In 1997, Beech launched an NFL site, TwoMinuteWarning.com, approaching football in much the same way he now approaches basketball: as a team sport with mostly inadequate measures of actual individual contribution to the enterprise. (The research here is more oriented toward gamblers and fantasy football players; last season, Beech charged $299 for a subscription. "Pretty good income there," he says. "It's a very healthy business. Football's a betting sport. I get everybody from the guys with $20 parlays to guys betting five to six figures a week.") He decided to start 82games because, simply, he "saw it could be done."
"That's probably the excitement of basketball," Beech says. "There's so much research that can be done. Whereas something like baseball, it's a much more defined thing; so much has been done there already. But basketball is pretty wide open. You watch a basketball game, you'll see a lot of things and think, 'Well, gee, I've never seen statistics on that.'"

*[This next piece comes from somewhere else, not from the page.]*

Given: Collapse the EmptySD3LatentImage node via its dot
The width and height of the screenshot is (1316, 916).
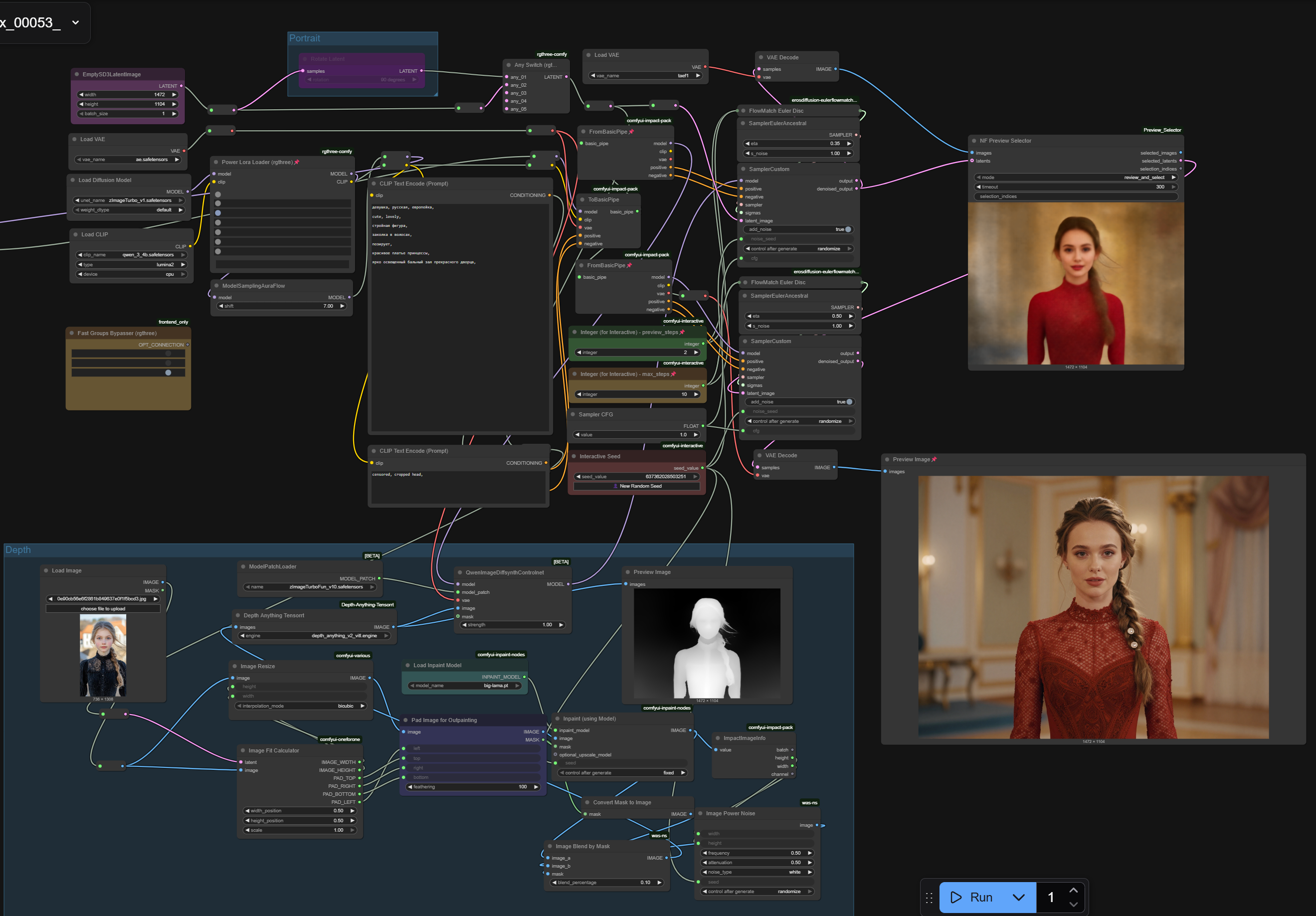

Warriors center Erick Dampier, left off the NBA All-Star team this year, offers a good case study in the Beech method. By most conventional measures he is a valuable component of the Warriors' lineup; by some measures, he should have been an All-Star; by Beech's, though, he is trade bait. Sometimes, Dampier's stat lines miss the story. In the Warriors' recent 97-90 upset of Minnesota, Beech's numbers show, Dampier didn't have anywhere near the kind of impact his personal statistics in the box score -- 21 points and 19 rebounds -- would indicate. In fact, it's possible he even hurt the team in his 41 minutes on the floor, meaning that the game was won in the seven minutes he was toweling off on the bench: His plus-minus for the game was -4 -- Golden State outscored the Timberwolves by 11 when Dampier was on the bench. "He definitely has some kind of negative influence on the other players," says Beech, who wasn't surprised when Dampier's name recently came up in a trade rumor.
Beech says he's found some resistance within the league to this sort of measurement, but thinks his numbers hold up. "There's a sense that it's a little unfair, perhaps, to lump guys in with their teammates -- that you don't want to judge [Orlando star] Tracy McGrady by the rest of his teammates right now, because he doesn't have any good teammates," he says. "But if you actually go to his numbers, yeah, he is a big positive influence on his teammates. The numbers seem to work, to my mind. If they explore them a little bit, they'll find that."
The NBA -- which for years didn't even track things like minutes played, blocked shots, offensive and defensive rebounds, steals, turnovers -- generally has been slow to embrace the work of people like Beech. It's a league still run on gut feeling, and the "brains" feel left out. "I don't think they know we exist," says John Hollinger, who recently published his second Pro Basketball Prospectus, a book of statistical analysis. "They think this stuff is half a notch above witchcraft." Adds a slightly more put-upon colleague: "It's like anybody else who knows something. You know Galileo? Did this guy know what he was doing? And what happened to Galileo? They killed him." Beech has made some inroads into the NBA culture: He speaks with assistants and scouts, not to mention Dallas' maverick owner, Mark Cuban, who complimented Beech's work. Beech also supplies statistics for Hall of Famer Rick Barry's KNBR radio show.